··· INPUT DATA ···
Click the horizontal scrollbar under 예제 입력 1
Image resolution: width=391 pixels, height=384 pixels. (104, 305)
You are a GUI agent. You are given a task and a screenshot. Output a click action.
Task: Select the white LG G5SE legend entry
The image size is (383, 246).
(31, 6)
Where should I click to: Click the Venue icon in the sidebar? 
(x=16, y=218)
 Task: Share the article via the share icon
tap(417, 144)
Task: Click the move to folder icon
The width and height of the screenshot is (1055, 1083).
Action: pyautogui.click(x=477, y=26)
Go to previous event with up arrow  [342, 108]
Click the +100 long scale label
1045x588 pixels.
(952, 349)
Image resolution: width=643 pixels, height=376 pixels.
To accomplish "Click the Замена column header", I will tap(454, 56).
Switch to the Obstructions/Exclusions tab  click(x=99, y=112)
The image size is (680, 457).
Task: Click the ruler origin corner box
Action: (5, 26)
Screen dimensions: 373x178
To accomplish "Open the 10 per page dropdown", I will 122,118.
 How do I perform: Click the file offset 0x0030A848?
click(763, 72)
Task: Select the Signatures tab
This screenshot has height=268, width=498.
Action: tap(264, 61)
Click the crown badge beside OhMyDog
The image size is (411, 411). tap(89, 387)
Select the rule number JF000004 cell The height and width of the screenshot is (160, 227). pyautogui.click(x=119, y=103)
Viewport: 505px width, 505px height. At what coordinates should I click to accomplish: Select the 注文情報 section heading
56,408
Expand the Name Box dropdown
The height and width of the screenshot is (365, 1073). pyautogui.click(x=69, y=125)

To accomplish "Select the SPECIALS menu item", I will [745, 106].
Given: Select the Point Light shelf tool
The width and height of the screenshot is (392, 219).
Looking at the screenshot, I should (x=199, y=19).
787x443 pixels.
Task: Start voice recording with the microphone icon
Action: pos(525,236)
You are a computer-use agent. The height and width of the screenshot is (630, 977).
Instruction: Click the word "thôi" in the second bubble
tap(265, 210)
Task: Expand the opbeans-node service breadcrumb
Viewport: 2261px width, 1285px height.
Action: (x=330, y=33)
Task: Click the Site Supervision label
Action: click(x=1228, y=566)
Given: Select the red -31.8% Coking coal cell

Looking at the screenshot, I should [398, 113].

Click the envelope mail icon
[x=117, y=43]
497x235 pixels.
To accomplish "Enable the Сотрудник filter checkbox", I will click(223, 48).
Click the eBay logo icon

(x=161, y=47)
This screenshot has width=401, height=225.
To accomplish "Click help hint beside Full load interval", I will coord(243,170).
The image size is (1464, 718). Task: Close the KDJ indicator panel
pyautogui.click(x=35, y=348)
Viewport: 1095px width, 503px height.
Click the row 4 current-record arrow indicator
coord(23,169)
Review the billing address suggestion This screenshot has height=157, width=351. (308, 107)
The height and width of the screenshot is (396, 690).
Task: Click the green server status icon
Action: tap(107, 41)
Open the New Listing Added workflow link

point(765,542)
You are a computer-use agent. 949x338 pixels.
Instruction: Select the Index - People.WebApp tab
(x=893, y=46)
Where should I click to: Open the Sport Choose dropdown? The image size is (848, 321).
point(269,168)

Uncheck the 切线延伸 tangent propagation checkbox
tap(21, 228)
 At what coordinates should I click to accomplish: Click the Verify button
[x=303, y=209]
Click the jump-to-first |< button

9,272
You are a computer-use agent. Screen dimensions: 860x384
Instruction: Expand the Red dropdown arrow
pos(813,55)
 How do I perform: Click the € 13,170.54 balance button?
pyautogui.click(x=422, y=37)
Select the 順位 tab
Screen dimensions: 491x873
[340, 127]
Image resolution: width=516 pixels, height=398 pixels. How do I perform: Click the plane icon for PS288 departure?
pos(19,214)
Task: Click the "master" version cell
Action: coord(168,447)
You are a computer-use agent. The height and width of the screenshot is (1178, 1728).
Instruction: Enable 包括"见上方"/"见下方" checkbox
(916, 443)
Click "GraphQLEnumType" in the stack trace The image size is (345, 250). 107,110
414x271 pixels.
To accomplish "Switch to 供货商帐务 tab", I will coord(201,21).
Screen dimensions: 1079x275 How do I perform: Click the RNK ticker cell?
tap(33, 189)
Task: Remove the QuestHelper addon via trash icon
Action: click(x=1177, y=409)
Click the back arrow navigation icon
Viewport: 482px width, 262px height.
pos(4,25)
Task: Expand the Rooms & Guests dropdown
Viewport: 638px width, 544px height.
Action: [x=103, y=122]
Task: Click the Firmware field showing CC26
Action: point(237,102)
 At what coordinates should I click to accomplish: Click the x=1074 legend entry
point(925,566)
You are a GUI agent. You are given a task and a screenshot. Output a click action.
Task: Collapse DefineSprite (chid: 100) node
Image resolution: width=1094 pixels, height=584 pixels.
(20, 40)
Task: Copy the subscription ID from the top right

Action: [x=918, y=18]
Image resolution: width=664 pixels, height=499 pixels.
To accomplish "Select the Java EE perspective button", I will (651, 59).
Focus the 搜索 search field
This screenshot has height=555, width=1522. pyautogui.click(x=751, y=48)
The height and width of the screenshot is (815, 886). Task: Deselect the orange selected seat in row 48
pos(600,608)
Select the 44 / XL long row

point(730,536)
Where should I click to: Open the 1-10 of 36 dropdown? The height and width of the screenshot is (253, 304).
···
(YOUR OBJECTIVE) Line by line, set down the material exactly as given.

(OUTPUT)
Click the horizontal scrollbar under 예제 입력 1
Image resolution: width=391 pixels, height=384 pixels. (104, 305)
You are a GUI agent. You are given a task and a screenshot. Output a click action.
Task: Select the white LG G5SE legend entry
The image size is (383, 246).
(31, 6)
Where should I click to: Click the Venue icon in the sidebar? 
(x=16, y=218)
 Task: Share the article via the share icon
tap(417, 144)
Task: Click the move to folder icon
The width and height of the screenshot is (1055, 1083).
Action: pyautogui.click(x=477, y=26)
Go to previous event with up arrow  [342, 108]
Click the +100 long scale label
1045x588 pixels.
(952, 349)
Image resolution: width=643 pixels, height=376 pixels.
To accomplish "Click the Замена column header", I will tap(454, 56).
Switch to the Obstructions/Exclusions tab  click(x=99, y=112)
The image size is (680, 457).
Task: Click the ruler origin corner box
Action: (5, 26)
Screen dimensions: 373x178
To accomplish "Open the 10 per page dropdown", I will 122,118.
 How do I perform: Click the file offset 0x0030A848?
click(763, 72)
Task: Select the Signatures tab
This screenshot has height=268, width=498.
Action: tap(264, 61)
Click the crown badge beside OhMyDog
The image size is (411, 411). tap(89, 387)
Select the rule number JF000004 cell The height and width of the screenshot is (160, 227). pyautogui.click(x=119, y=103)
Viewport: 505px width, 505px height. At what coordinates should I click to accomplish: Select the 注文情報 section heading
56,408
Expand the Name Box dropdown
The height and width of the screenshot is (365, 1073). pyautogui.click(x=69, y=125)

To accomplish "Select the SPECIALS menu item", I will [745, 106].
Given: Select the Point Light shelf tool
The width and height of the screenshot is (392, 219).
Looking at the screenshot, I should (x=199, y=19).
787x443 pixels.
Task: Start voice recording with the microphone icon
Action: pos(525,236)
You are a computer-use agent. The height and width of the screenshot is (630, 977).
Instruction: Click the word "thôi" in the second bubble
tap(265, 210)
Task: Expand the opbeans-node service breadcrumb
Viewport: 2261px width, 1285px height.
Action: (x=330, y=33)
Task: Click the Site Supervision label
Action: click(x=1228, y=566)
Given: Select the red -31.8% Coking coal cell

Looking at the screenshot, I should [398, 113].

Click the envelope mail icon
[x=117, y=43]
497x235 pixels.
To accomplish "Enable the Сотрудник filter checkbox", I will click(223, 48).
Click the eBay logo icon

(x=161, y=47)
This screenshot has width=401, height=225.
To accomplish "Click help hint beside Full load interval", I will coord(243,170).
The image size is (1464, 718). Task: Close the KDJ indicator panel
pyautogui.click(x=35, y=348)
Viewport: 1095px width, 503px height.
Click the row 4 current-record arrow indicator
coord(23,169)
Review the billing address suggestion This screenshot has height=157, width=351. (308, 107)
The height and width of the screenshot is (396, 690).
Task: Click the green server status icon
Action: tap(107, 41)
Open the New Listing Added workflow link

point(765,542)
You are a computer-use agent. 949x338 pixels.
Instruction: Select the Index - People.WebApp tab
(x=893, y=46)
Where should I click to: Open the Sport Choose dropdown? The image size is (848, 321).
point(269,168)

Uncheck the 切线延伸 tangent propagation checkbox
tap(21, 228)
 At what coordinates should I click to accomplish: Click the Verify button
[x=303, y=209]
Click the jump-to-first |< button

9,272
You are a computer-use agent. Screen dimensions: 860x384
Instruction: Expand the Red dropdown arrow
pos(813,55)
 How do I perform: Click the € 13,170.54 balance button?
pyautogui.click(x=422, y=37)
Select the 順位 tab
Screen dimensions: 491x873
[340, 127]
Image resolution: width=516 pixels, height=398 pixels. How do I perform: Click the plane icon for PS288 departure?
pos(19,214)
Task: Click the "master" version cell
Action: coord(168,447)
You are a computer-use agent. The height and width of the screenshot is (1178, 1728).
Instruction: Enable 包括"见上方"/"见下方" checkbox
(916, 443)
Click "GraphQLEnumType" in the stack trace The image size is (345, 250). 107,110
414x271 pixels.
To accomplish "Switch to 供货商帐务 tab", I will coord(201,21).
Screen dimensions: 1079x275 How do I perform: Click the RNK ticker cell?
tap(33, 189)
Task: Remove the QuestHelper addon via trash icon
Action: click(x=1177, y=409)
Click the back arrow navigation icon
Viewport: 482px width, 262px height.
pos(4,25)
Task: Expand the Rooms & Guests dropdown
Viewport: 638px width, 544px height.
Action: [x=103, y=122]
Task: Click the Firmware field showing CC26
Action: point(237,102)
 At what coordinates should I click to accomplish: Click the x=1074 legend entry
point(925,566)
You are a GUI agent. You are given a task and a screenshot. Output a click action.
Task: Collapse DefineSprite (chid: 100) node
Image resolution: width=1094 pixels, height=584 pixels.
(20, 40)
Task: Copy the subscription ID from the top right

Action: [x=918, y=18]
Image resolution: width=664 pixels, height=499 pixels.
To accomplish "Select the Java EE perspective button", I will (651, 59).
Focus the 搜索 search field
This screenshot has height=555, width=1522. pyautogui.click(x=751, y=48)
The height and width of the screenshot is (815, 886). Task: Deselect the orange selected seat in row 48
pos(600,608)
Select the 44 / XL long row

point(730,536)
Where should I click to: Open the 1-10 of 36 dropdown? The height and width of the screenshot is (253, 304).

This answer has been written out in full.